The data:
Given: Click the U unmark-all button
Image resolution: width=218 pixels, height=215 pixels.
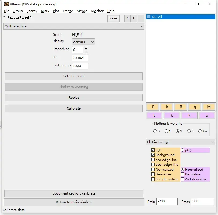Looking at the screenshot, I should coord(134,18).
==
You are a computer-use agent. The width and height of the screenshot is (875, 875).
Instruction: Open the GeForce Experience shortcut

Work required: Starting at the line that contains "You are a computer-use" and stopping after the line that contains "Instruction: Open the", write out every line exactly as it appears above, and no other line.

Task solution:
You are a computer-use agent. The width and height of the screenshot is (875, 875).
Instruction: Open the GeForce Experience shortcut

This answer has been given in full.